Avevo un mini-market nel quartiere di Waer, l’ultima zona di Homs controllata dai ribelli: ora so che quelli sono stati i migliori giorni della mia vita. Ora viviamo nella distruzione, e non se ne vede la fine. Case, scuole, ospedali e in ogni altro punto in cui guardiamo, vediamo distruzione. Solo in pochi di noi siamo rimasti qui. Non abbiamo altro da fare che sederci ed aspettare. Aspettare il cibo, aspettare la sicurezza e aspettare la speranza. Nel primo anno della rivoluzione avevamo grandi speranze: sentivamo che finalmente la libertà stava giungendo. Con l’avvicinarsi del secondo anno le nostre speranze erano anche più profonde, e pensavamo ci fossero progetti più grandi per la Siria – una Siria nuova, libera.

Speravamo che gli Stati arabi e la comunità internazionale sarebbero venuti in nostro soccorso, ma come dice un proverbio arabo il ghiaccio si è sciolto e la verità su quei Paesi è stata rivelata. Siamo stati abbandonati sin dal primo giorno. Il terzo anno ha portato con sé altro sangue, altre tragedie, e distruzione. Il quarto anno ci ha dimostrato che non c’è rimasto nessuno qui ad aiutarci a parte Dio. Viviamo come in una prigione, a malapena un po’ di cibo, nessun riscaldamento e neppure quanto basta a sopravvivere. Abbiamo ancora speranza che la gente proverà di nuovo compassione: questo è ciò che ci fa andare avanti.
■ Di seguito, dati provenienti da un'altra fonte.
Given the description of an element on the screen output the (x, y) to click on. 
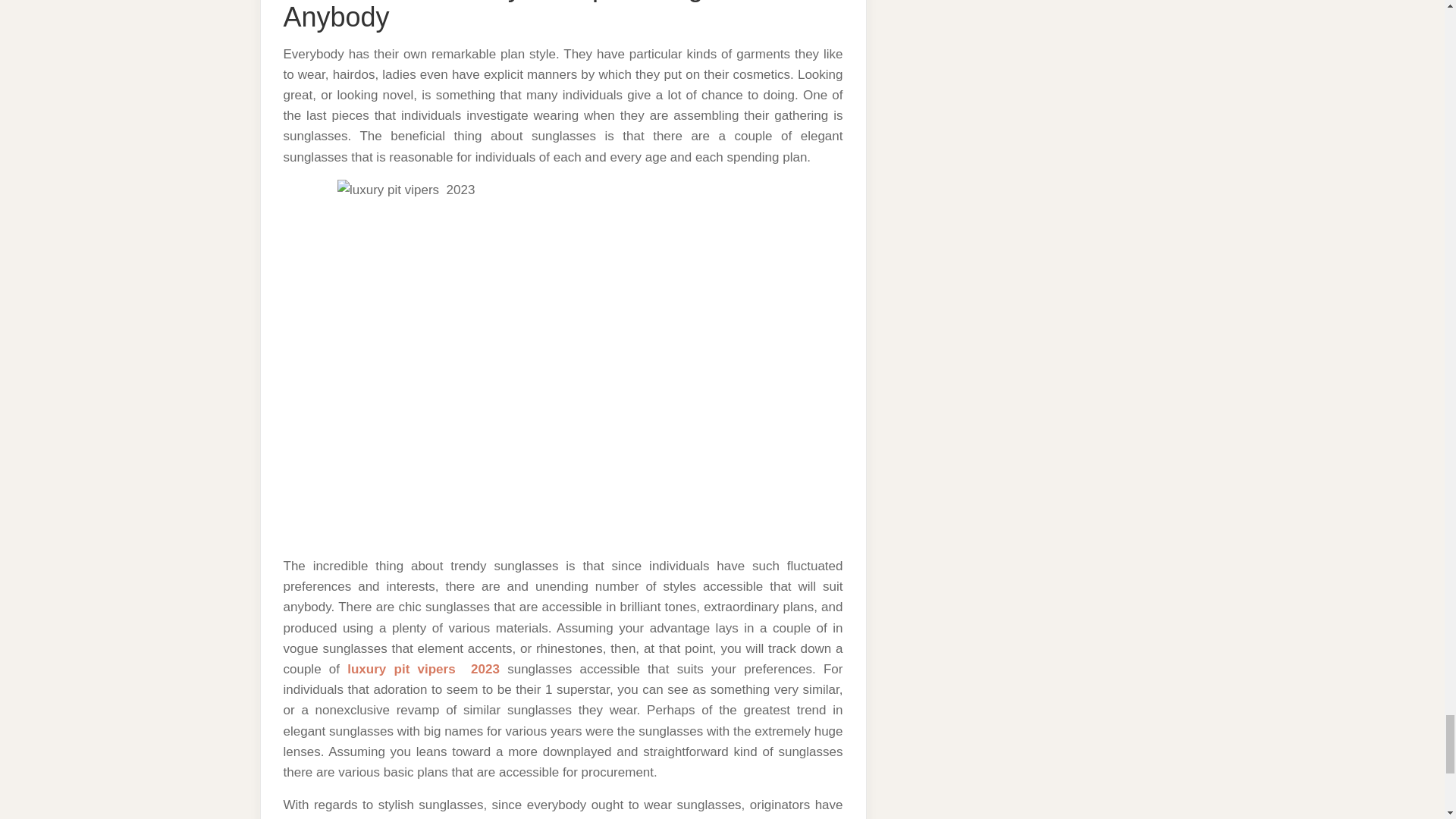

Umm Tawfiq, casalinga sfollata (Damasco)

Avevamo una casa e vivevamo con dignità, la mia famiglia e la mia casa erano la mia vita. Quando è iniziata la rivoluzione eravamo entusiasti del cambiamento. Ma poi ho perso mio marito e mio figlio, più tardi anche la nostra casa – in pratica ho perso tutto giorno dopo giorno. Abbiamo avuto dalla rivoluzione solo distruzione e sangue. Ho vissuto nelle condizioni peggiori negli ultimi quattro anni della mia vita. Ho vissuto nel dolore, ho visto il dolore nelle vite delle altre persone. Ora vivo coi miei quattro figli in una cava che chiamo stanza. Non dovremmo vivere qui, non è sicuro né igienico ma è tutto ciò che posso permettermi: ci pago anche l’affitto. Prima della rivoluzione vivevamo nell’oppressione. Dopo l’avvento della rivoluzione abbiamo vissuto ancora nell’oppressione e continuiamo a farlo ogni giorno. Direi che è una schiavitù. Ora paghiamo il prezzo per gli sbagli di altre persone. Non abbiamo mai vissuto in libertà, non ci viviamo neppure ora e non so se ci vivremo mai.